■ **Problem details**
Beneath this line is the data. Output exactly the lines from the line with "You are a computer-use" to the line with "Task: Click the Salaries", both ends included, and nothing more.

■ **Saved data entries**
*** Block opens ***

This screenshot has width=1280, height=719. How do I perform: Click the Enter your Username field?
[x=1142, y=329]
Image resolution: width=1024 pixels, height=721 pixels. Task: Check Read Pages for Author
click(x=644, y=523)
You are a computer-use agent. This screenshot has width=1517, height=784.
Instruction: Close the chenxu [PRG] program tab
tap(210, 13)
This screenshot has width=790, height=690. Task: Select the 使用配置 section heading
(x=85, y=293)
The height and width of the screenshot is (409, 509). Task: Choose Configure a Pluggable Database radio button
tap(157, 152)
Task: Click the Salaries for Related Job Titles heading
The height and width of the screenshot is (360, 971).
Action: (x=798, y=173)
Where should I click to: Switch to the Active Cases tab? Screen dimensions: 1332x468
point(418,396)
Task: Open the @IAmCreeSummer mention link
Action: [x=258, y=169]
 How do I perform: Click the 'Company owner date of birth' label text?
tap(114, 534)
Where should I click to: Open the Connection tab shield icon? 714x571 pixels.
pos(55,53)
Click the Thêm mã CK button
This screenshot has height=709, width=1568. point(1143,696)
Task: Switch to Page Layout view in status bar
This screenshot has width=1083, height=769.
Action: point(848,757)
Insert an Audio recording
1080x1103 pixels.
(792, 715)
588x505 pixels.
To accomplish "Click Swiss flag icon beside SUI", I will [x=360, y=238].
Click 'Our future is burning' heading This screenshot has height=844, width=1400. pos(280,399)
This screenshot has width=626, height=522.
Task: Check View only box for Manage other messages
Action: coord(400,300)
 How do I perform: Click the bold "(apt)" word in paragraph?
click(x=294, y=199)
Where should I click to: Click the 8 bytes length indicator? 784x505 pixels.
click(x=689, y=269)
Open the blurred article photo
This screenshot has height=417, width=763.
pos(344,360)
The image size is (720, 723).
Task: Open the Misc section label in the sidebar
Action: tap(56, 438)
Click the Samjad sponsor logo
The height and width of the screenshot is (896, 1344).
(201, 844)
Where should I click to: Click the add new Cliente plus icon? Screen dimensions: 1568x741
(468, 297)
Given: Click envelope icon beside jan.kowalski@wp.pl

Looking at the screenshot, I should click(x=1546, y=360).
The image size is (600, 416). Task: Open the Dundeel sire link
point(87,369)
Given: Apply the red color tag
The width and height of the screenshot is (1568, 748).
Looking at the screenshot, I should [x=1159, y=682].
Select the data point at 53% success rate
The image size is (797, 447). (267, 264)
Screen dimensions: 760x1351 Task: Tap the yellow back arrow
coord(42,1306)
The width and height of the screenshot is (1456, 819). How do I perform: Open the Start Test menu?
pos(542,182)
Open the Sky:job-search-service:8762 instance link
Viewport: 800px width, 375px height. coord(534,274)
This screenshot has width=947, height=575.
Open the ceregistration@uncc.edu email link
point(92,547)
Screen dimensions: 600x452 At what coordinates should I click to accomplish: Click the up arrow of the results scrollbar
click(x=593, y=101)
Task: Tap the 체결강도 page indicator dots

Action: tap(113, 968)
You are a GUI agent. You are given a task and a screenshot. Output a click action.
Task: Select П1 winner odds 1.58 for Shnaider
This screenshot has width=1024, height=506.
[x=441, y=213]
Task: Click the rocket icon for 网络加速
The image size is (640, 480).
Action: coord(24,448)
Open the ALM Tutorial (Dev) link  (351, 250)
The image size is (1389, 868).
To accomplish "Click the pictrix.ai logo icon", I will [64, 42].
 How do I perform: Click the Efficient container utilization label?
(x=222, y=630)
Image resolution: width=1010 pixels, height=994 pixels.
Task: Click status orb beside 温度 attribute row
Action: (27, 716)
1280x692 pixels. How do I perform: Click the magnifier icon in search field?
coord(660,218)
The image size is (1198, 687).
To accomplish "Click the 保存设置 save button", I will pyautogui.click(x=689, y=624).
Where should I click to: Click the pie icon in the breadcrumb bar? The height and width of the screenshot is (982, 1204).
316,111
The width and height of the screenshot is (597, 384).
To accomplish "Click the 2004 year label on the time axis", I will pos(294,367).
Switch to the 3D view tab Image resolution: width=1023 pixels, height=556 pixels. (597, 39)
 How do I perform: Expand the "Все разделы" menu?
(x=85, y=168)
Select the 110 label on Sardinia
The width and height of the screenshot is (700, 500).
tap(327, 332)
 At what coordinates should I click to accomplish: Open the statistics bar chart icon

*** Block closes ***

■ **Exercise answer**
You are a computer-use agent. This screenshot has width=1517, height=784.
Instruction: Close the chenxu [PRG] program tab
tap(210, 13)
This screenshot has width=790, height=690. Task: Select the 使用配置 section heading
(x=85, y=293)
The height and width of the screenshot is (409, 509). Task: Choose Configure a Pluggable Database radio button
tap(157, 152)
Task: Click the Salaries for Related Job Titles heading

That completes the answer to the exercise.